Dataset entries:
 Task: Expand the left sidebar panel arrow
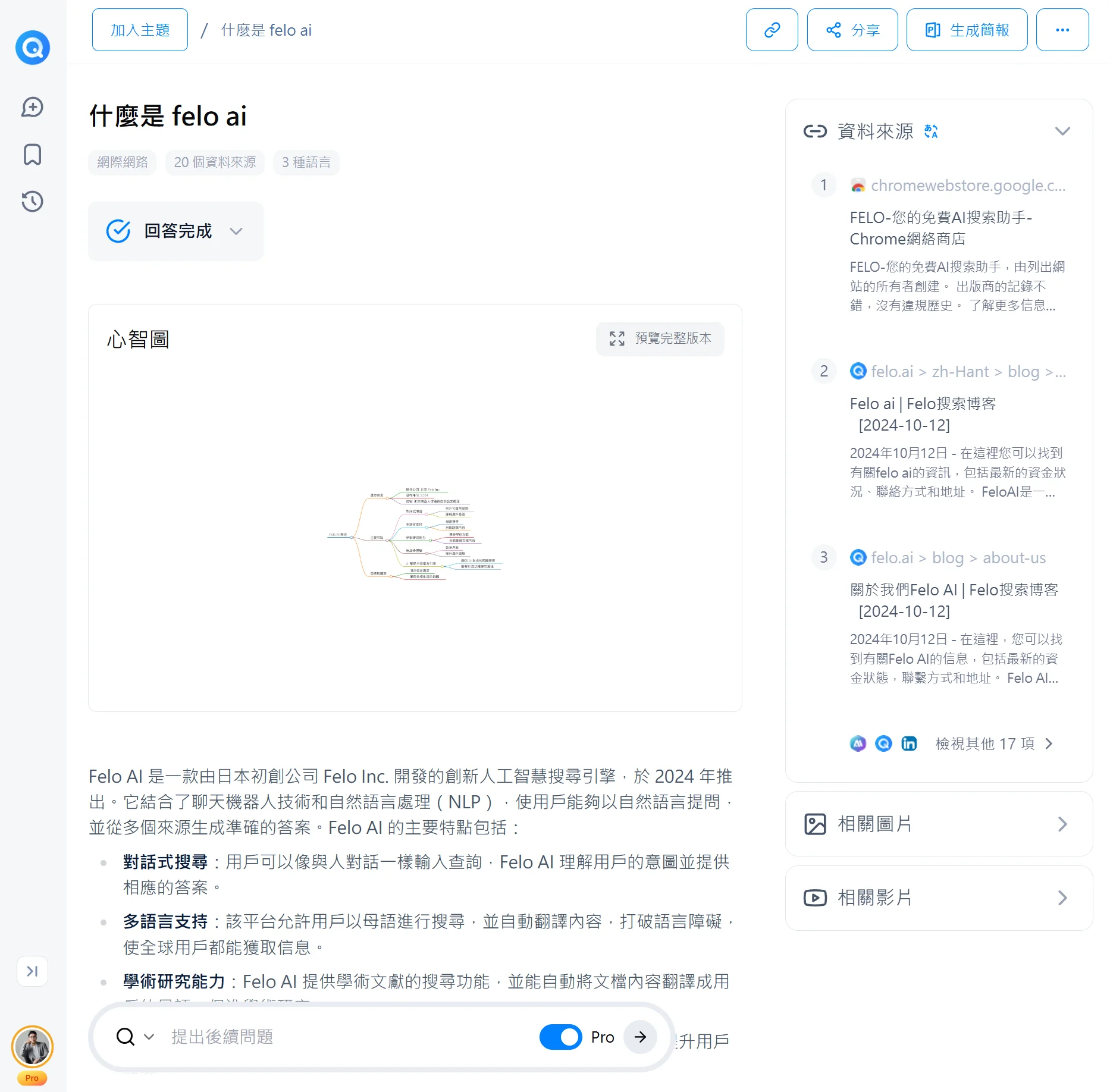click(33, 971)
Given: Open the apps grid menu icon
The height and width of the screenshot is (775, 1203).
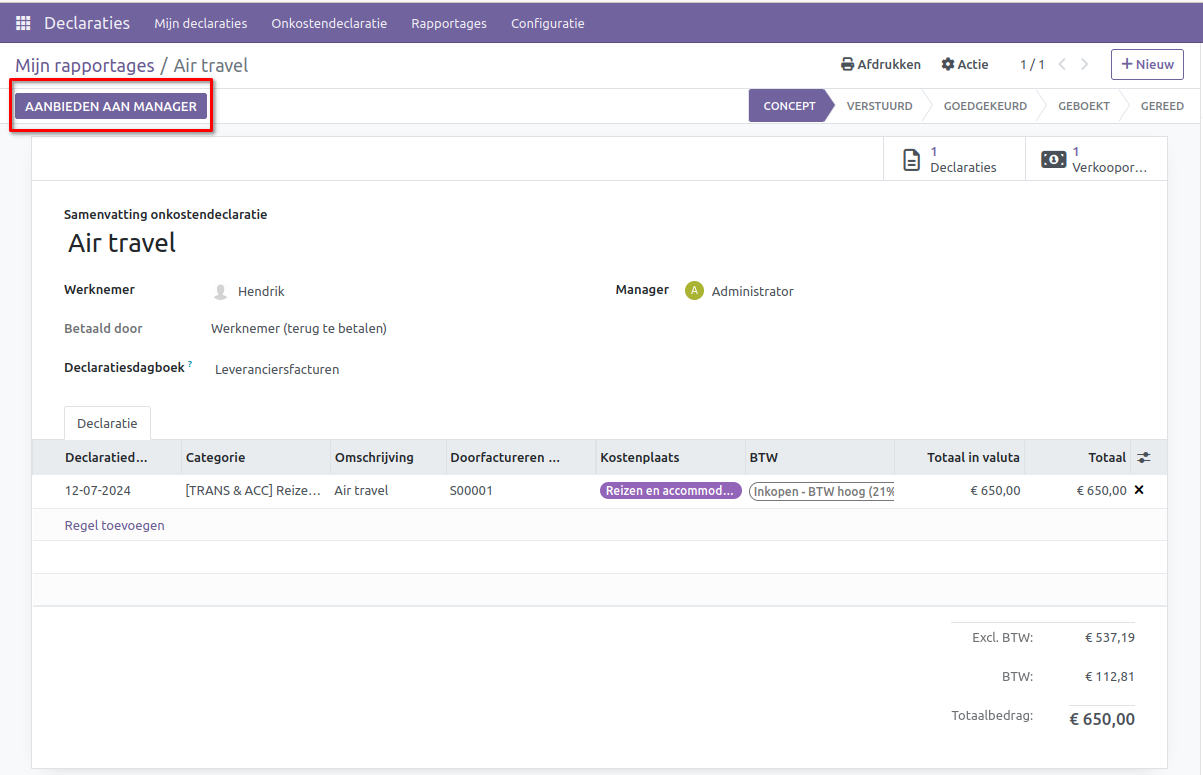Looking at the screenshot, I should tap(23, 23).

■ **What this task involves**
Print each entry exactly, leaving pictures out.

■ **The completed task**
 Task: Expand the left sidebar panel arrow
click(33, 971)
Given: Open the apps grid menu icon
The height and width of the screenshot is (775, 1203).
Looking at the screenshot, I should tap(23, 23).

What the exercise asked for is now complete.